*TO DO*
Repeat exactly, and nothing more, the lines from the one that includes "Where should I" through the final line of the entries; skip the pictures.

━━ INPUT DATA ━━

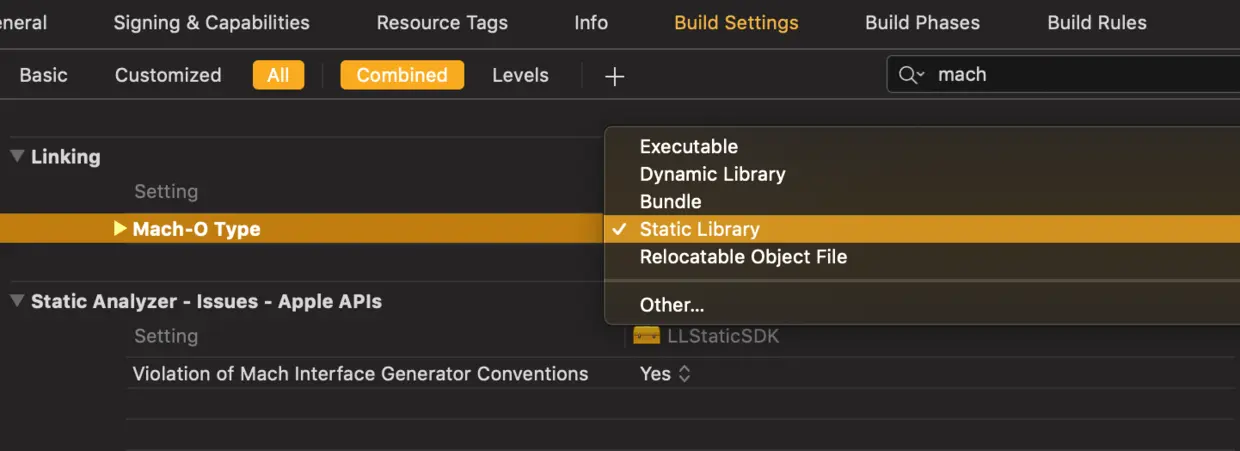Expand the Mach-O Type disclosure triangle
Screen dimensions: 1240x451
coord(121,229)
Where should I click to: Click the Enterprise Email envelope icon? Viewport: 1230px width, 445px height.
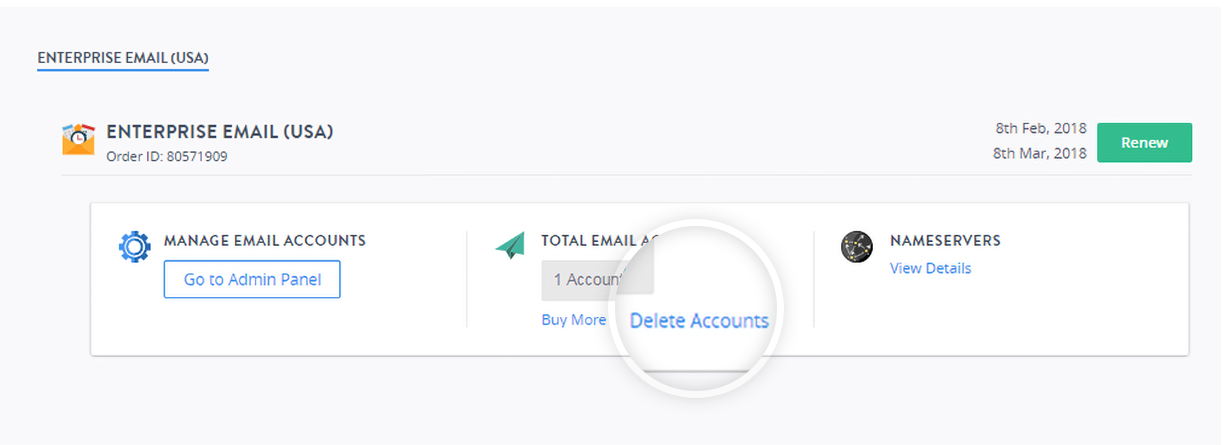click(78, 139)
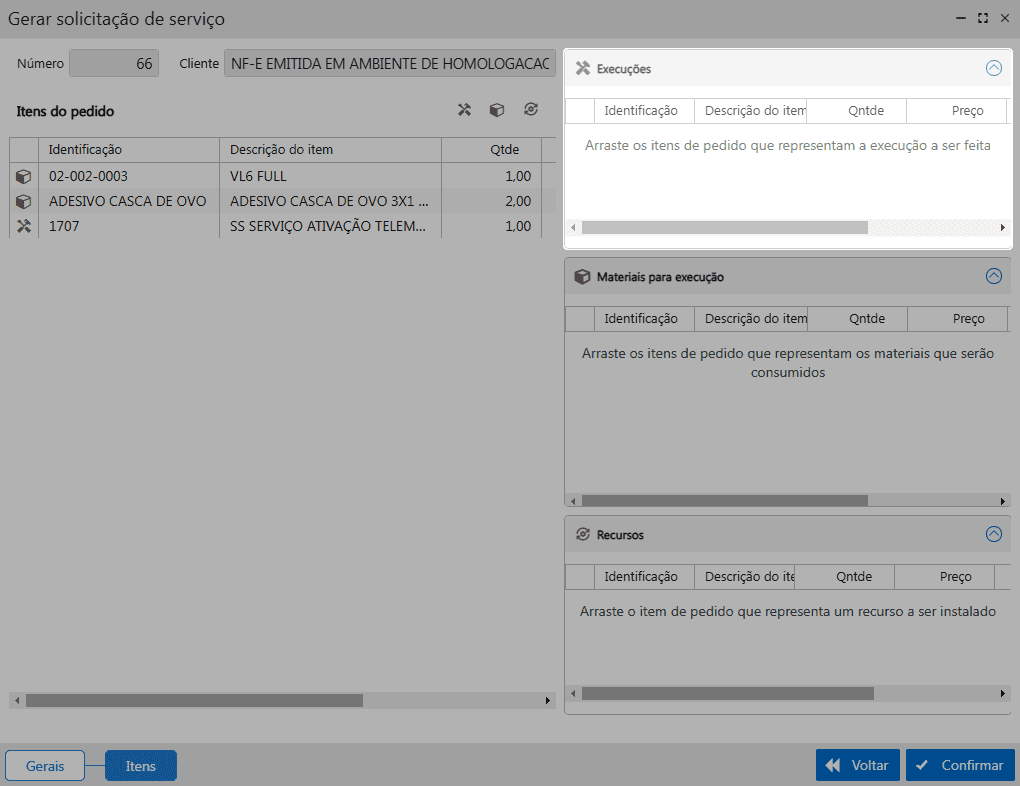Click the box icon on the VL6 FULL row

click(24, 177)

━━━

*OUTPUT OF THE EXERCISE*
Where should I click to: Click the Enterprise Email envelope icon? Viewport: 1230px width, 445px height.
click(78, 139)
Click the box icon on the VL6 FULL row

click(24, 177)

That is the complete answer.